Since the big blow up with the X I have been thinking...most people have some idea of what it is to have an X and isnt that a sad thing. You people out there who are blessed with a happy marriage are so very lucky. I could not imagine having a husband who I could depend on , who I could share thoughts with, and who I could have fun with. He was never there. So now, when he wants to talk to ME...I try to be kind but the feelings are gone. He has made me what I am.....a strong woman who can take care of herself. But at what price?
I value my independence....I put in a lot of hard years to achieve it. Im happy with my life now. Its the calmest it has ever been since I was growing up at home. The years with the X were very turbulent to say the least. So you might ask why I didnt leave him sooner.....and I will tell you why....it wasnt because I didnt think I couldnt live without him. It was b/c when we married I took vowels to God. And I wanted so much to be able to uphold them...even if it was destroying a little bit more of the me everyday. And it did just about destroy me.....I developed agoraphobia...I developed phobias...I needed to get away from the man I married. And yes I was afraid..I had 2 kids still at home. I was afraid I wouldnt be able to care for them financially...I knew my Father would take care of us as far as food and house and all that, but I wanted to be the one to take care of us. And sometimes after I paid the bills I had 12 dollars left out of my paycheck. That was scary! And through all of this turmoil my Father was dieing. The one person who had always been my strongest supporter in every way he possibly could was leaving us.
I wanted to be the one to take care of him....I wanted somehow to repay him for everything he had done for me. I wanted him to know I loved him and appreciated every thing he did for me. While he was on his deathbed he arranged for men to put a brand new roof on my house and install a new furnace. He was tieing up the short ends, and it was breaking my heart. Thats just the way he was with me....he always made me feel safe. So I had to make him feel safe...I wanted him to know God and not be afraid. My Mom always went to Church but Dad didnt and that bothered me. I ask him one day if he had ask God to forgive him for his sins......he said...I talk to God a lot these days....(I felt better) .But when he ask to be saved I was thrilled b/c then I knew where he was going. And I knew he was at peace. And so was I, he wasnt suffering anymore and I took the very best of care of him. And I have to thank my friends who helped me so much with my kids during that time.
Did you notice when I talk about life with my X somehow my Dad always enters into the picture? I believe that is b/c it was my Dad, who took care of me and my kids and made sure I had what I needed and felt safe. I never felt that from my husband. After all those years of dating...I still did not know who he was...but I learned real fast.
When the kids and I would go on Dads boat for the day..X never went.....when we had picnics at the cabin....X never went. After a while I didnt want him to come...I had a better time without him. When my Father was dieing the X said to me....let me be here for you, let me help you through this.... I said...you have never helped me through anything and I dont need you now. I have outgrown you.
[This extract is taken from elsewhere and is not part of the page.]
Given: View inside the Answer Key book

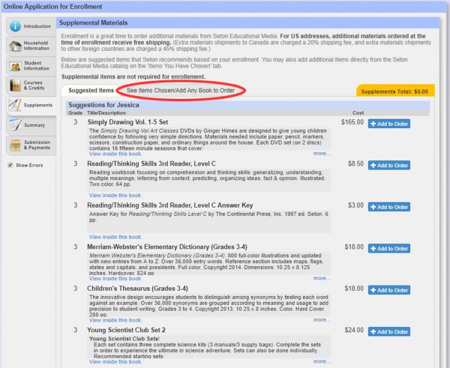Looking at the screenshot, I should [x=115, y=237].
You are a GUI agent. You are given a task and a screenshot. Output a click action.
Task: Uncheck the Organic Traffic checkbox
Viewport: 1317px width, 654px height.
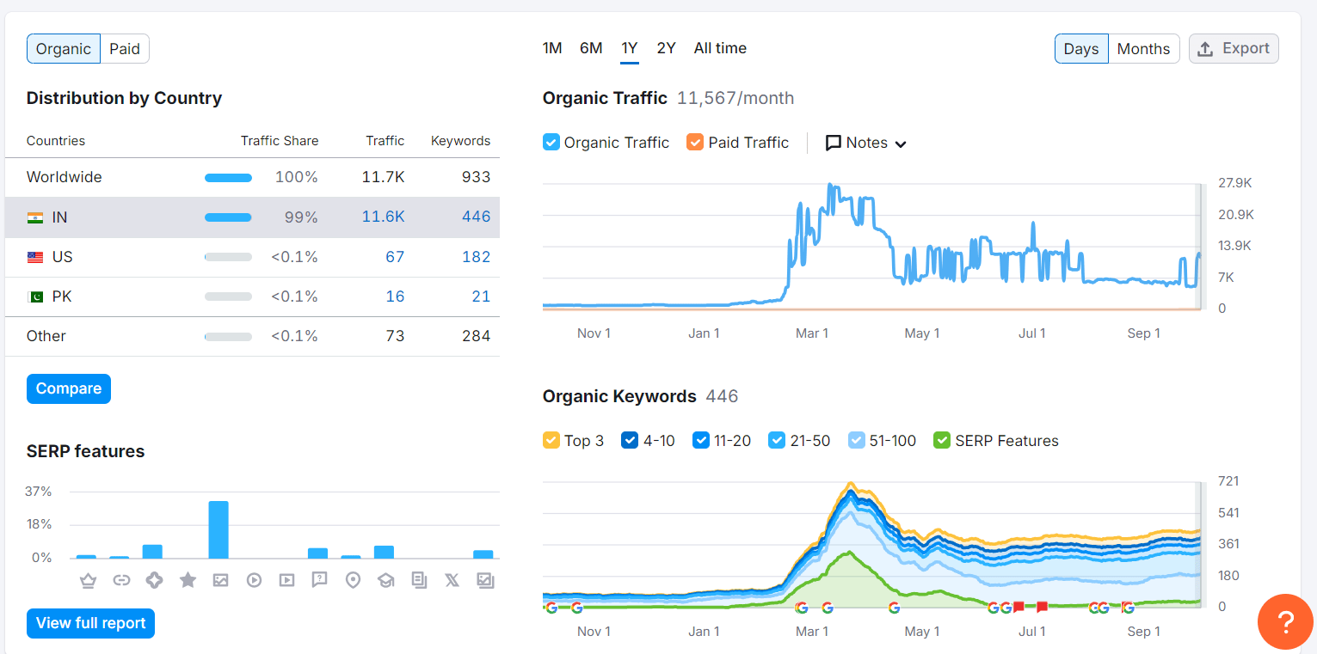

So now he wants to be around me and the kids.....he wants to take me shopping....he wants to be my new best friend. And its meaningless......I was kind enough to let him come here after his stroke, with the exception he not drink....but you know, he just couldnt do it...he had to drink.....so of course that was that. He was outta here. He is alone...he doesnt see the joy of our grandchildren, the cookouts, the dinners at each others houses. When you dont have time for your family when they are growing up dont expect them to call on you just because your getting older. It wont happen.
You gals who have a man that is into his family and shows his love, you are the lucky ones! A lot of us have never known that. And I think thats why my family is so important to me, I would do anything for my kids. And when I see my son Ben playing with his kids and loving them I am so greatful b/c he didnt learn that at home. His father was not into that. I am very happy to be with them, and I know its ok now. No more worrying about an idiot coming home in a drunken rage. I have done everything possible to give him the chance to be in his kids lives, but I will not disrupt my life for him. I did that long enough.
So yes, I can take care of Mom, my house, my vehicles...whatever. I can take care of it all...because I was married to him. And I am thankful that God gives me the ability to do it.